When you’re facing bankruptcy in Texas, you may wonder how much – if any – of your property you may be able to keep. The answer depends on your individual case and the laws of your state.
In a bankruptcy, much of a person’s property may become property of the bankruptcy estate and used to pay off creditors and to pay the fees associated with the bankruptcy process. In a chapter 7 bankruptcy, this is accomplished by liquidating assets to pay creditors. In chapter 13 bankruptcy, you keep your property but must work out a repayment plan.

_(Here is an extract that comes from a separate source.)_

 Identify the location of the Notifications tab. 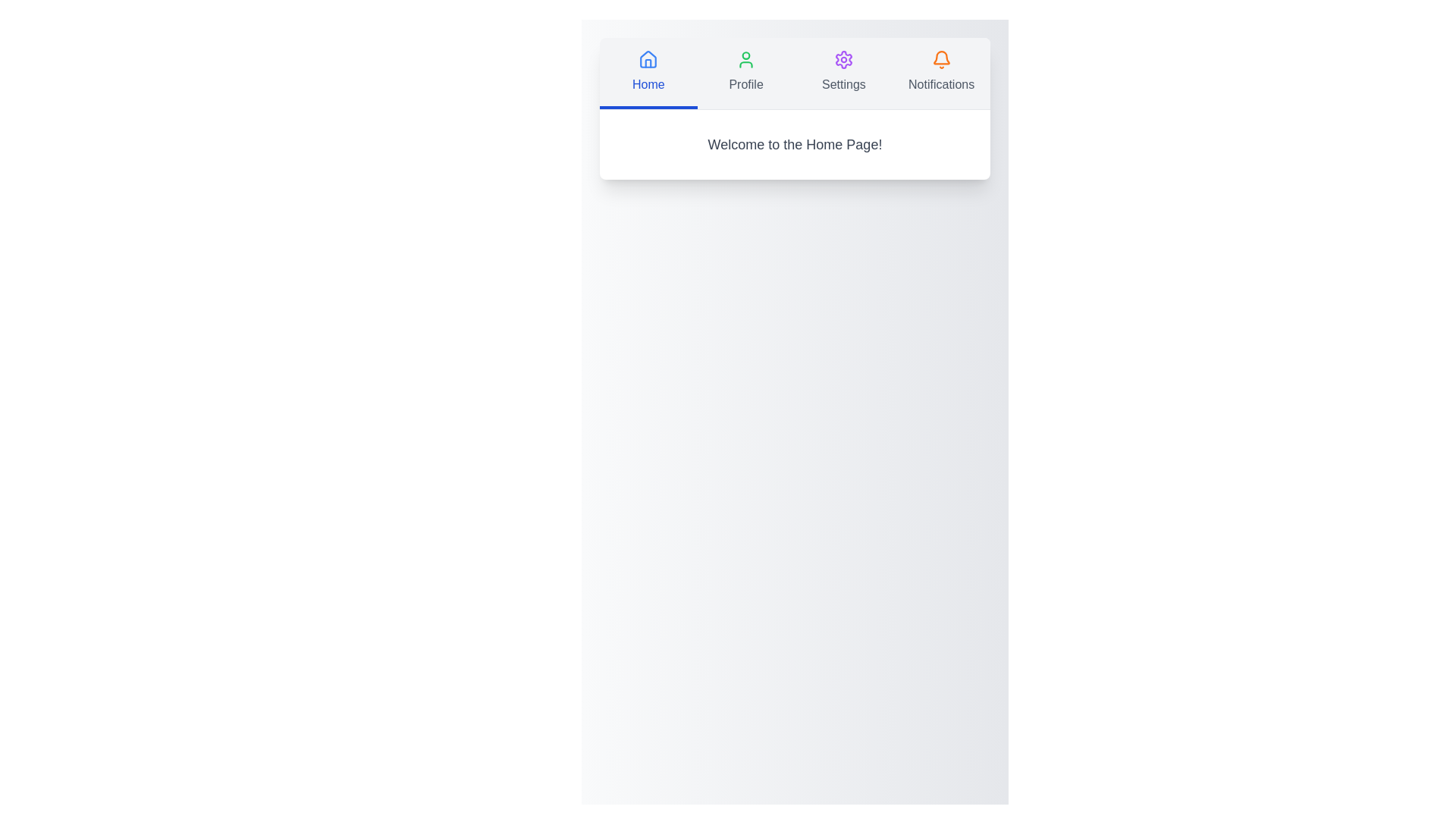
(940, 73).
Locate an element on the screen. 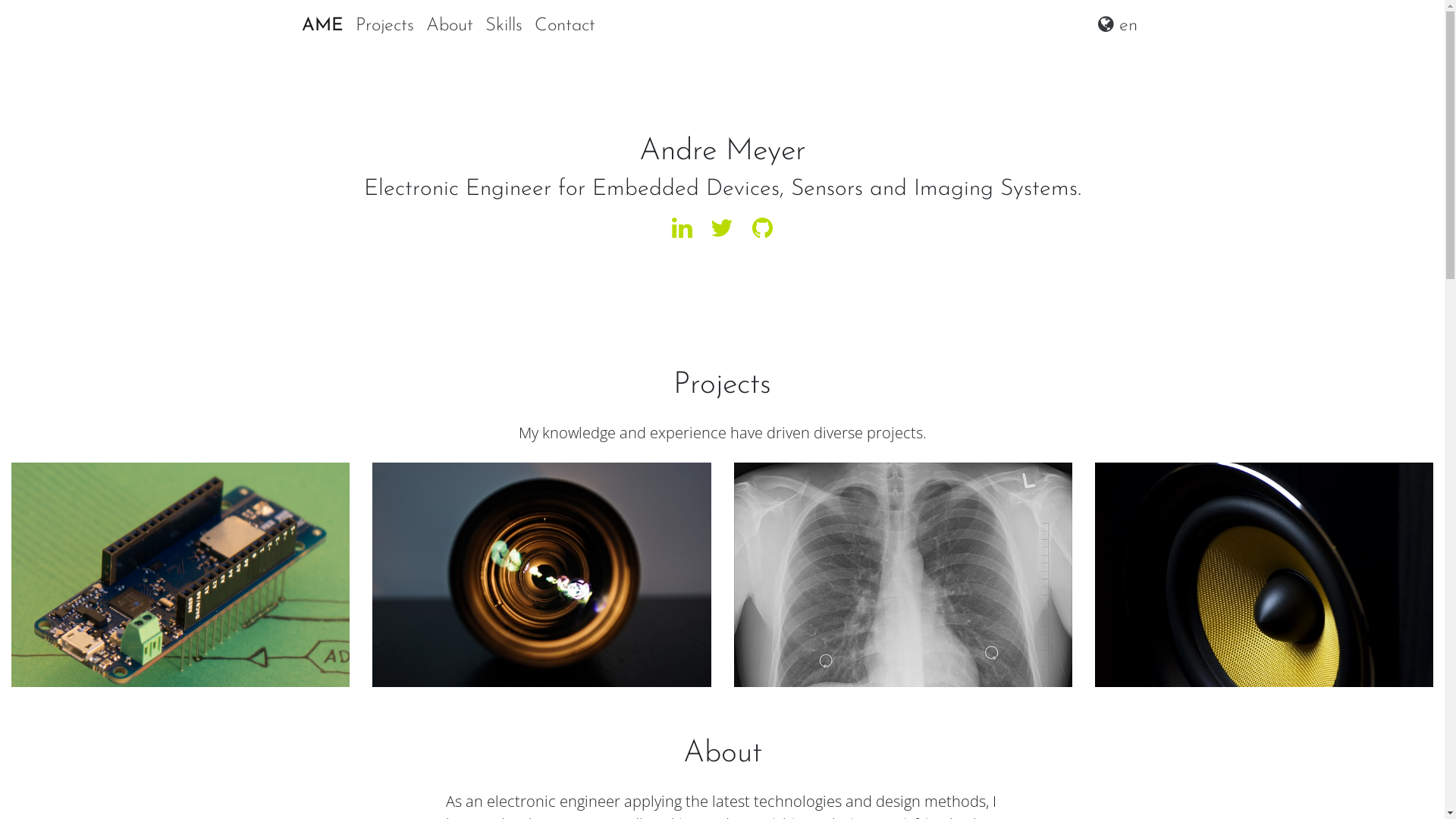 This screenshot has width=1456, height=819. 'en' is located at coordinates (1117, 26).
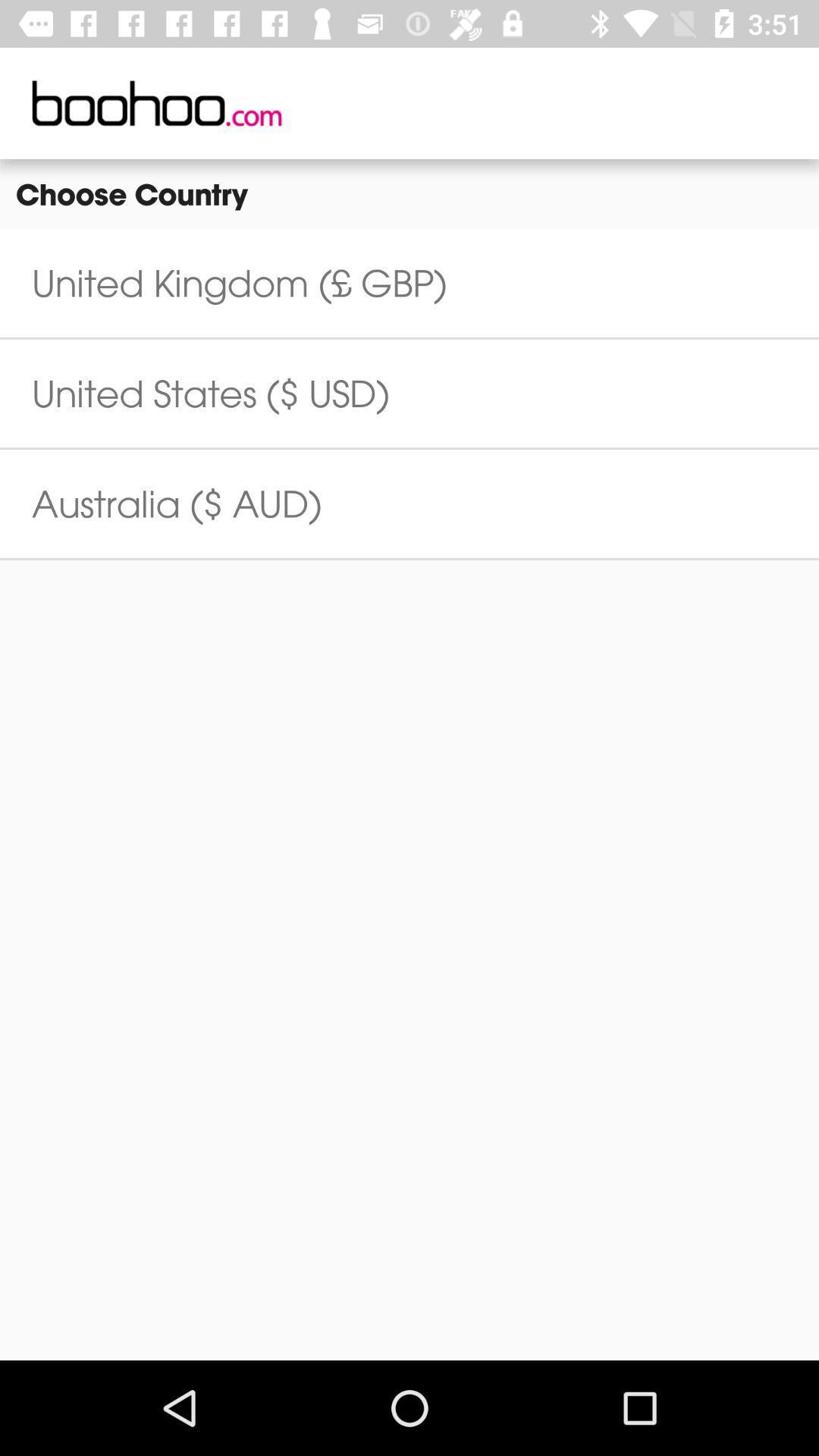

This doesn’t mean, however, that in chapter 7 bankruptcy you must to have every single thing you own put into your bankruptcy estate to be liquidated; certain property may be exempt up to a certain dollar amount. Exemptions are rules that allow the individual filing for bankruptcy to keep certain assets, rather than having these assets become property of the bankruptcy estate. In chapter 13 bankruptcy, exemptions may help lower payments to unsecured creditors, as you will pay unsecured creditors for the portion of the property that is not exempt.
What can exemptions be used for?
Federal bankruptcy guidelines allow certain exemptions on property, while state laws have their own rules and regulations attached to exemptions. In Texas, you can choose whether you want to apply federal or state exemption rules to your case, as you cannot use both.
In Texas, there are exemptions for properties, vehicles, livestock, pensions, household items and more. Married couples filing for bankruptcy jointly may take advantage of exemptions individually, doubling the exemption amount for any property that is jointly owned.
Bankruptcy can be a fairly complicated process, and can be confusing for the average person, especially when under the stress of financial troubles. If you have questions about which exemptions apply to you, or about any other part of the bankruptcy process, speak with an attorney who has experience in handling bankruptcy cases.